++++ Extract provided ++++

Todd Butler

Current position
- Title: Senior Associate Athletics Director
- Team: McNeese State
- Conference: Southland

Biographical details
- Born: July 23, 1966 (age 60) Alexandria, Louisiana, U.S.

Playing career
- 1985–1986: McNeese State
- 1987–1988: Oklahoma

Coaching career (HC unless noted)
- 1991: McNeese State (asst.)
- 1992: Blinn (asst.)
- 1993–1994: McNeese State (Asst.)
- 1995–2000: Alabama (H/OF)
- 2001–2003: McNeese State
- 2004–2005: Alabama (RC/H/INF)
- 2006–2013: Arkansas (asst.)
- 2014–2019: Wichita State
- 2020: Missouri (RC)

Administrative career (AD unless noted)
- 2021: McNeese State (SAAD)

Head coaching record
- Overall: 259–263
- Tournaments: NCAA: 0–2

= Todd Butler =

American baseball player and coach

Todd Butler (born July 23, 1966) is an American college baseball coach and former player. He played college baseball at McNeese State University from 1985 to 1986 before transferring to the University of Oklahoma in 1987 and 1988. He spent three years as the head coach at McNeese State from 2001 to 2003 and was the head coach of the Wichita State University from 2014 to 2019. Butler spent 16 seasons as an assistant coach in the Southeastern Conference under legendary Alabama coach Jim Wells and Arkansas coach Dave Van Horn.

He is known around the country for his ability to attract the best talent and develop strong hitters. During Butler's 23-year career as an NCAA Division I assistant or head coach, he has helped his teams to five College World Series appearances, 17 NCAA regionals, four NCAA super regionals, six conference tournament championships and his teams have been ranked No. 1 five times in his career. In addition, Butler has coached 32 All-Americans and Freshman All-Americans, 150 players drafted in the MLB Draft and 27 Major League players.

==Playing career==
Butler played for McNeese State and Oklahoma. In 1986, he played collegiate summer baseball with the Wareham Gatemen of the Cape Cod Baseball League. He was a captain with the Sooners in his senior year of 1988, and was named a third-team All-American and earned All-Big 8 honors. He signed with the Cleveland Indians as an undrafted free agent, and played the remainder of the 1988 season with Indians affiliates in Burlington, N.C. and Waterloo, Iowa.

++++ Records shown ++++

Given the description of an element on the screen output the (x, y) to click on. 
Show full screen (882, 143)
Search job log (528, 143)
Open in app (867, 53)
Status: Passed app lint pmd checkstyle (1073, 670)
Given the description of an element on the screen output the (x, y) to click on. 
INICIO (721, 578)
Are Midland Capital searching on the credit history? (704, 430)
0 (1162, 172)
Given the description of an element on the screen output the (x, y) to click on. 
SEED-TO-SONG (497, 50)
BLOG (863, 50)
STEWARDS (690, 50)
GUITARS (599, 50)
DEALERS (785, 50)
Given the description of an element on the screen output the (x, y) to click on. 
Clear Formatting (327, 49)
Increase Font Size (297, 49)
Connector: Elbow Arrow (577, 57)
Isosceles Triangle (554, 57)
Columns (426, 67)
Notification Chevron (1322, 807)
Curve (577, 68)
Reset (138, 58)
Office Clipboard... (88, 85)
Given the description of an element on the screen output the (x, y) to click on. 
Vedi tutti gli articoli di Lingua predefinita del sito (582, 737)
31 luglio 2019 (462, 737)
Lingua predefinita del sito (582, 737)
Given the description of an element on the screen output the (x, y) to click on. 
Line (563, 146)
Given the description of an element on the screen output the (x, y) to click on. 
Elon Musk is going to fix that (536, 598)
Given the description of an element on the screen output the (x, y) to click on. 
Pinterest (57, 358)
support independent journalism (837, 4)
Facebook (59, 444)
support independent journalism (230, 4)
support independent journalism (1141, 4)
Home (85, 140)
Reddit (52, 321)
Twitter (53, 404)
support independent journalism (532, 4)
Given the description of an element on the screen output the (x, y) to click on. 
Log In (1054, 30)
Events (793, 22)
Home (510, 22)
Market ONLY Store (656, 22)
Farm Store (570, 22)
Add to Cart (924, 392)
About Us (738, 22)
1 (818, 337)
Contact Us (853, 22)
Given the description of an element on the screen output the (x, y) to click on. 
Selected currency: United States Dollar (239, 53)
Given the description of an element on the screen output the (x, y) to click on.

++++

#### What the task requires:
Pick up the Todd Butler biography where it ends and write what comes next. The listing is drawn from a separate source.

#### Written reply:
==Coaching career==
Butler returned to McNeese State to complete his degree, and served as a student assistant in 1991. He then worked one season at Blinn before returning as a full-time assistant at McNeese State for two years. Butler then served six seasons at Alabama. Butler served as the hitting instructor and outfielders coach during his first stint with the Crimson Tide from 1995 to 2000. He helped guide Alabama to six NCAA Regional appearances as well as three trips to the College World Series in 1996, 1997 (national runner-up) and 1999 (Final Four). The 1997 team was the national runner-up. The Tide advanced to the SEC Tournament in all six of those seasons, claiming the SEC Tournament title in 1995, 1996, 1997 and 1999.

Butler served as the hitting instructor and outfielders coach during those first six years, as well as being one of the chief recruiters. Butler earned his reputation as one of the country's top recruiters during those first six years at Alabama. He helped the Crimson Tide land some of the nation's top talent as Alabama recorded three-consecutive top-10 recruiting classes. The Tide's 1999 freshman class was ranked as the fourth-best in the country and still ranks as the highest ranked class in school history.

In 2001, Butler took over as head coach at McNeese State in his hometown of Lake Charles, La., where he compiled a 90–83 (.520) overall record in three seasons. In his last season at McNeese, he guided the Cowboys to the 2003 Southland Conference Tournament championship, their first in 10 years.

The win at the conference tournament secured just the fourth NCAA Regional bid in McNeese State's history and the Cowboys were sent to the Houston Regional at Rice's Reckling Park. Butler's team gave eventual national champion Rice all they could handle before falling to the Owls, 3–2, in 10 innings. Ole Miss eliminated the Cowboys from the 64-team field the following day.

While at McNeese State, Butler signed Clay Buccholz (Boston Red Sox) and coached Wade LeBlanc (Miami Marlins) and Jacob Marceaux (first rounder for the Miami Marlins). After three seasons, he returned to Alabama as recruiting coordinator, where he remained for two seasons before accepting the same position at Arkansas.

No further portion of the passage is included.